#56. Ethics in AI for Drug Discovery

#63. The Era of NAMs

This podcast explores the transformative shift toward New Approach Methodologies (NAMs), which utilize human-relevant experimental and computational systems to modernize drug discovery and biomedical research. Major federal initiatives from the NIH and FDA are establishing a robust infrastructure for these technologies, moving them from peripheral alternatives to central organizing principles in regulatory science. The sources highlight how AI-driven integration of in vitro assays, such as organoids and tissue chips, with in silico modeling can significantly enhance the accuracy of safety and efficacy predictions. A featured case study on liver injury demonstrates that combining deep learning with human cell data provides more reliable results than traditional animal testing. Ultimately, the transition focuses on creating evidence-based ecosystems in which the choice of model is determined by its scientific fitness for a specific context of use. Growing policy alignment and FAIR data standards are currently paving the way for a faster, more ethical, and clinically predictive translational corridor. Produced by Dr. Jake Chen.

#62. Predicting Toxicity

In this episode, we investigate the significant evolution of AI-driven toxicity prediction, detailing how the field has shifted from simple statistical models to sophisticated deep learning and multimodal systems. It highlights a variety of computational tools, distinguishing between modern machine learning platforms like ProTox 3.0 and established regulatory-facing frameworks such as the OECD QSAR Toolbox. We emphasize that while these technologies accelerate drug discovery and chemical safety assessments, their reliability varies greatly depending on the specific biological endpoint and data quality. Furthermore, we advocate for a rigorous validation workflow that combines structural analysis with biological response data and expert human judgment. Ultimately, we explore the field's future, noting the emerging role of large language models and the ongoing challenge of translating in silico results into human-relevant safety outcomes. Produced by Dr. Jake Chen.
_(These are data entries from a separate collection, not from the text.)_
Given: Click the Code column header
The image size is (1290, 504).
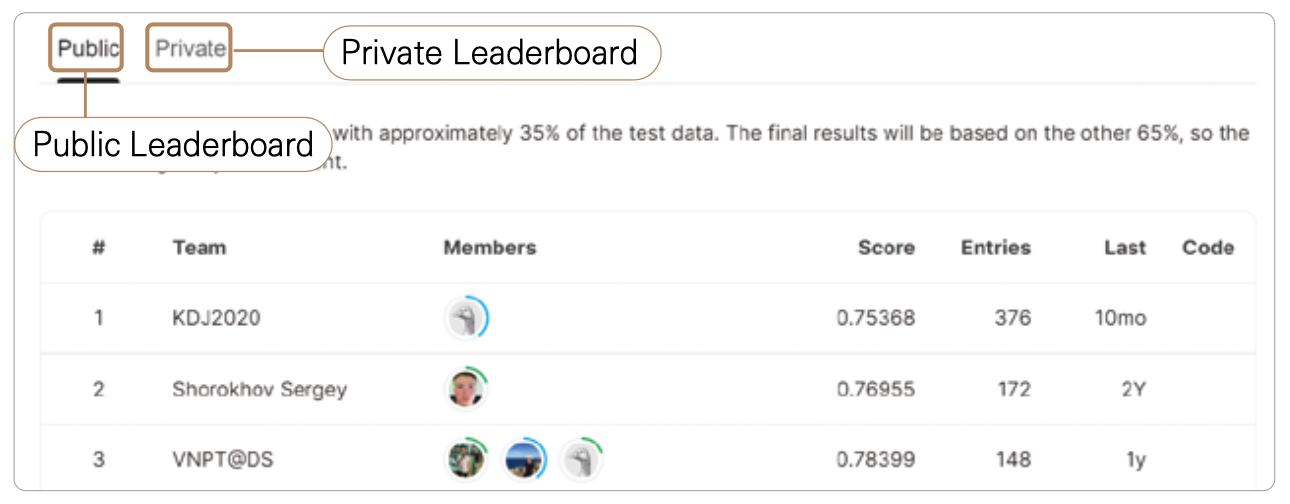Looking at the screenshot, I should click(1207, 248).
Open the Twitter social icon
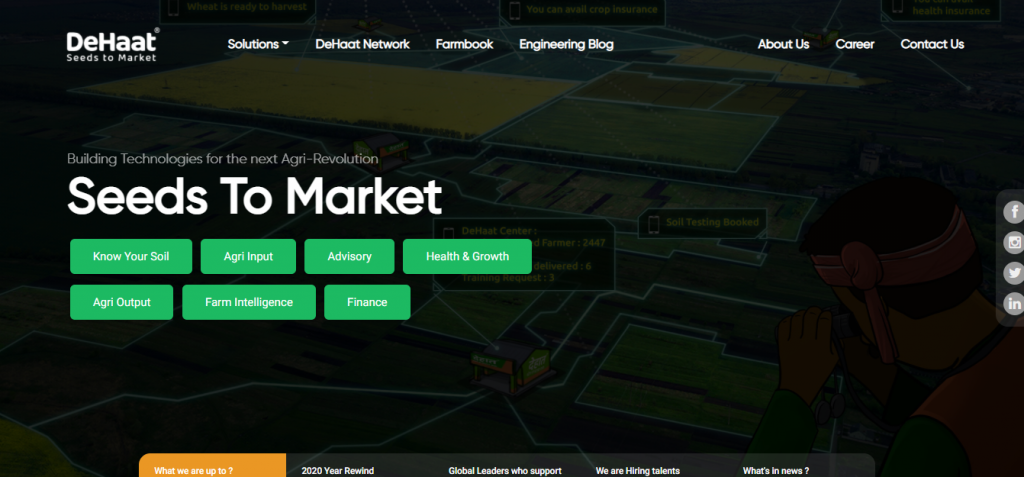Screen dimensions: 1024x477 coord(1014,274)
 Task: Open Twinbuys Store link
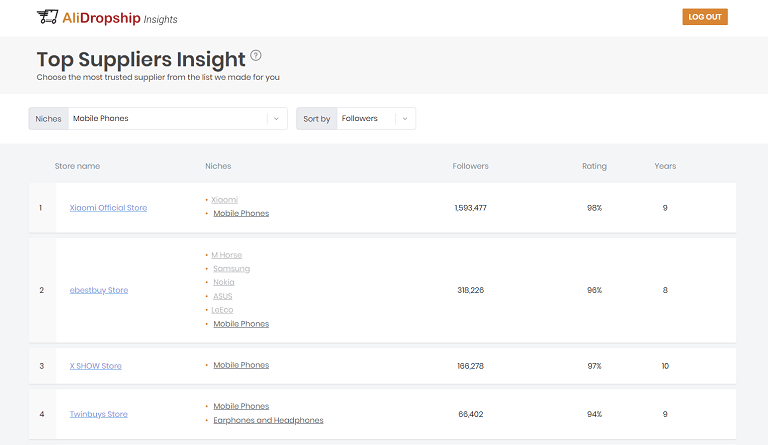click(98, 414)
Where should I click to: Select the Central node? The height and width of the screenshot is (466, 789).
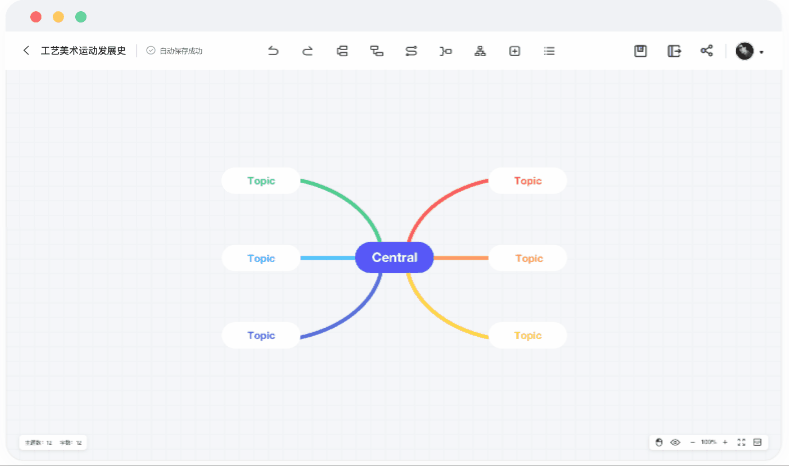click(394, 257)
#61. AI Era Evidence Flywheel

In this episode, Dr. Jake Chen provides his narrative review and advocates for a fundamental shift in pharmaceutical research, moving away from inefficient trial-and-error toward an AI-augmented scientific discipline. The text outlines 12 core principles to transform drug discovery into a mechanism-aware system that prioritizes causal target biology, early safety prediction, and patient-centered strategies. Instead of using artificial intelligence simply to increase speed, Chen argues that these tools should reduce uncertainty and help researchers respect the fundamental laws of biology and chemistry. The source provides a comprehensive operational framework, including a decision-centric "evidence flywheel" and specific governance checklists for ensuring regulatory-grade credibility. Ultimately, the author suggests that the industry's future depends on human-AI collaboration, in which technology enhances rather than replaces rigorous scientific judgment. Produced by Dr. Jake Chen.

#60. Cracking the "Undruggable" Target

Welcome to today's episode, where we dive into a monumental breakthrough in oncology, i.e., cracking the "undruggable" KRAS mutation. For decades, pancreatic cancer has been notoriously lethal, with few treatment options. Enter daraxonrasib (RMC-6236), a revolutionary "molecular glue" that targets the active "ON" state of mutated RAS proteins. In the recent Phase 3 RASolute 302 trial, this targeted therapy nearly doubled overall survival for metastatic pancreatic cancer patients compared to standard chemotherapy, extending it to 13.2 months. Join us as we explore the structural biology behind this tri-complex inhibitor, its unique resistance profile, and the future of precision cancer therapy. Produced by Dr. Jake Chen.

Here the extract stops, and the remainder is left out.